Vietnam veteran haunted by napalm raid during Tet Offensive

 December 31, 2025

Army veteran Robert Hendricks carries scars in his memory from the Vietnam War that time cannot erase.

Hendricks, drafted in 1967, was thrust into the chaos of the Tet Offensive in January 1968, witnessing the brutal power of napalm as it devoured everything in its path, according to Military.com.

After receiving his draft notice, he trained at Fort Ord in California and Fort Holabird in Maryland for military intelligence. From there, it was a direct ticket to Soc Trang in the Mekong Delta, tasked with gathering intel alongside South Vietnamese forces.

Thrown Into the Fire of Tet

“I think everyone who was graduating knew exactly where we were going,” Hendricks told Central Oregon Daily News. Hearing that, you can’t help but wonder how a young man processes the certainty of war, with no illusions about the danger ahead.

Stationed in a small blockhouse, Hendricks was jolted awake at 3 a.m. on January 31, 1968, as the Tet Offensive erupted. Tracers lit up the night, and he had no idea who was firing or from where, only that he was caught in the middle.

Dawn brought an unsettling silence, with no sounds of village life to reassure him. “There were no children laughing and screaming,” he recalled, a chilling detail that hints at the terror of not knowing if the enemy had taken over.

Napalm’s Unforgettable Destruction

For 72 hours, Hendricks and his bunkmate waited for the all-clear to reach the Soc Trang airbase. That wait was punctuated by a sight he would never shake, as U.S. Air Force F-100 Super Sabres dropped 500-pound bombs and then napalm along the roadway.

“I had never seen napalm in my life, and I never want to see it again,” Hendricks said. Those words carry the weight of a man who saw hell unleashed, a weapon so vicious it defies any attempt to justify its use.

Walking through the aftermath to reach the airbase, he saw devastation that seared his conscience. Bodies, some still smoking, lay scattered, leaving him to wonder if they were enemy fighters or innocent villagers caught in the firestorm.

Human Cost Beyond the Battlefield

“That was disturbing,” Hendricks admitted, reflecting on the grim reality of war’s indiscriminate toll. Seeing human remains in the sweltering heat of the Delta forced a reckoning with the personal loss behind each casualty.

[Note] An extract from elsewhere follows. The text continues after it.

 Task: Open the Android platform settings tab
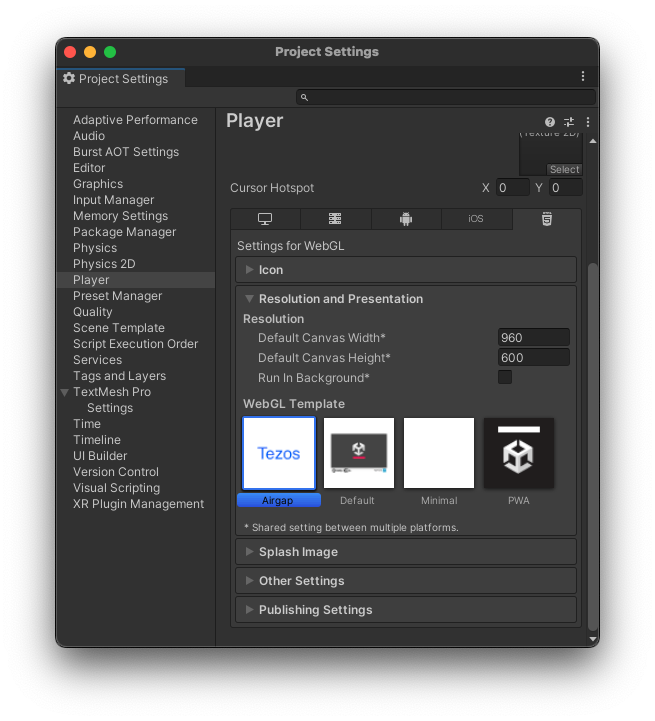pos(405,219)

He later mused on one body in particular, noting, “That was somebody’s father, somebody’s brother, somebody’s son.” Such a thought cuts through the numbness of combat, reminding us that even in war, empathy can survive.

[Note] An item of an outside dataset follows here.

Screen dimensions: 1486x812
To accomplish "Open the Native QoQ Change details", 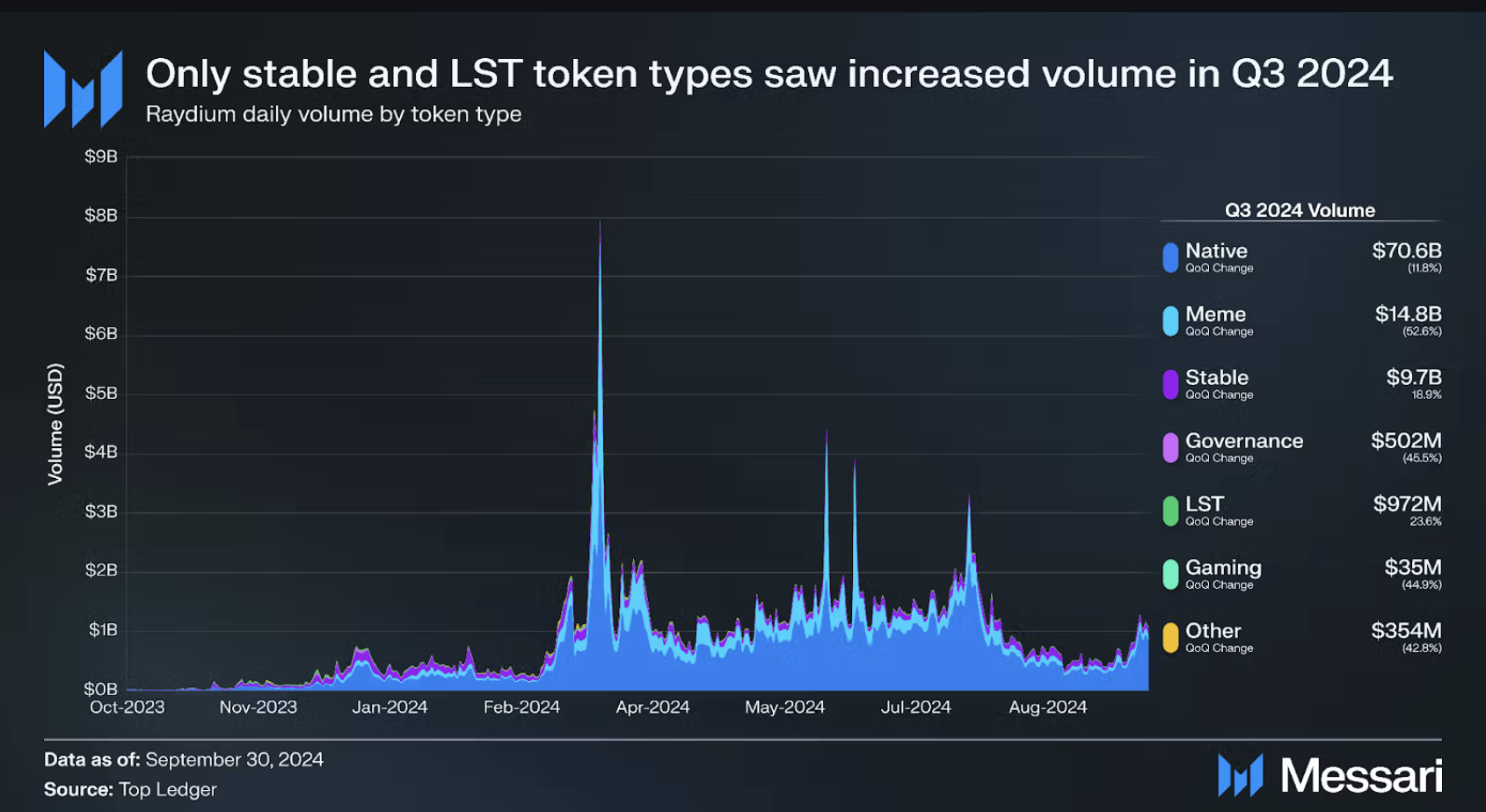I will point(1221,269).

Over nearly six decades, those images have lingered in his mind. They’ve shaped his understanding of the mental burden soldiers carry, a weight that doesn’t lift with the end of a tour.

Lessons From a Reluctant Warrior

Despite his hatred for being in Vietnam, Hendricks found a strange appreciation for the experience. “A real education in foreign affairs and human affairs,” he called it, showing a depth of reflection that transcends mere survival.

He recognized the humanity in the enemy, soldiers who were just as trapped in the conflict as he was. That acknowledgment speaks to a maturity often forced upon young men in the crucible of war.

Hendricks also felt for the Vietnamese people, an ancient culture yearning for peace amid chaos. His story isn’t just about horror; it’s a quiet plea to remember the human stakes in every conflict, a perspective that feels more urgent than ever in a world quick to forget.